### Task requirements
Everything from the line with "Given: Expand the DSR selection dropdown" to the end of the entries should be copied exactly, and nothing else.

### Data provided

__________________________________________________

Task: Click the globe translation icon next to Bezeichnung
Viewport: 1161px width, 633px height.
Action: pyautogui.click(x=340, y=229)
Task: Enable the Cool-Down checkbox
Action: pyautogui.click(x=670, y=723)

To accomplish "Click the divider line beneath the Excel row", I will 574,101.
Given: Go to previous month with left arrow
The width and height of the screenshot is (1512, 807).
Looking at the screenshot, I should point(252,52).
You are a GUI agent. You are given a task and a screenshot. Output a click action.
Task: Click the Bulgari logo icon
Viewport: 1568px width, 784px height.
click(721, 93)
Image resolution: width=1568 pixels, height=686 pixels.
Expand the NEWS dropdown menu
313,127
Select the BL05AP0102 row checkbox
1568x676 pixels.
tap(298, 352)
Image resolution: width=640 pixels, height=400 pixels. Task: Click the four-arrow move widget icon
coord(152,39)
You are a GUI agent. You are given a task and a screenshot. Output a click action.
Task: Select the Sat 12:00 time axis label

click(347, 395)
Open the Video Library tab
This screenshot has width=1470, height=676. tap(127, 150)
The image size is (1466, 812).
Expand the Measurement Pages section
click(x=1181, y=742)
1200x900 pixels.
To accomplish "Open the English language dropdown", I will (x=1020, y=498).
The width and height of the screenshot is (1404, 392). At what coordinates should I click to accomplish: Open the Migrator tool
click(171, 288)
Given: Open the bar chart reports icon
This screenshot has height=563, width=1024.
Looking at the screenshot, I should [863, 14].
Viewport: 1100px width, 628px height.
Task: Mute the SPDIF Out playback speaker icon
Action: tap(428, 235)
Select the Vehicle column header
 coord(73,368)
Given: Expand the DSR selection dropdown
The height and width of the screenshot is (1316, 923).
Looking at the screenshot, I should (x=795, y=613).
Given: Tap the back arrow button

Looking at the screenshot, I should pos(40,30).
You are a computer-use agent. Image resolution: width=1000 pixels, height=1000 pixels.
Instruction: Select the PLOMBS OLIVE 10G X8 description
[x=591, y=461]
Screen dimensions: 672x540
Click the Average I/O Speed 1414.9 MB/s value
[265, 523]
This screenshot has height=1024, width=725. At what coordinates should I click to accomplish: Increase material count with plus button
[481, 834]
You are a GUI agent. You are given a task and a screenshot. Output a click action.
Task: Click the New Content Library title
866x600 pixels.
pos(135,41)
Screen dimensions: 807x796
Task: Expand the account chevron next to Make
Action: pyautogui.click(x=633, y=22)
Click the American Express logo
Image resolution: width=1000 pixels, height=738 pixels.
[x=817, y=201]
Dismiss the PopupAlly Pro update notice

__________________________________________________

### Your solution
Given: Expand the DSR selection dropdown
The height and width of the screenshot is (1316, 923).
Looking at the screenshot, I should (x=795, y=613).
Given: Tap the back arrow button

Looking at the screenshot, I should pos(40,30).
You are a computer-use agent. Image resolution: width=1000 pixels, height=1000 pixels.
Instruction: Select the PLOMBS OLIVE 10G X8 description
[x=591, y=461]
Screen dimensions: 672x540
Click the Average I/O Speed 1414.9 MB/s value
[265, 523]
This screenshot has height=1024, width=725. At what coordinates should I click to accomplish: Increase material count with plus button
[481, 834]
You are a GUI agent. You are given a task and a screenshot. Output a click action.
Task: Click the New Content Library title
866x600 pixels.
pos(135,41)
Screen dimensions: 807x796
Task: Expand the account chevron next to Make
Action: pyautogui.click(x=633, y=22)
Click the American Express logo
Image resolution: width=1000 pixels, height=738 pixels.
[x=817, y=201]
Dismiss the PopupAlly Pro update notice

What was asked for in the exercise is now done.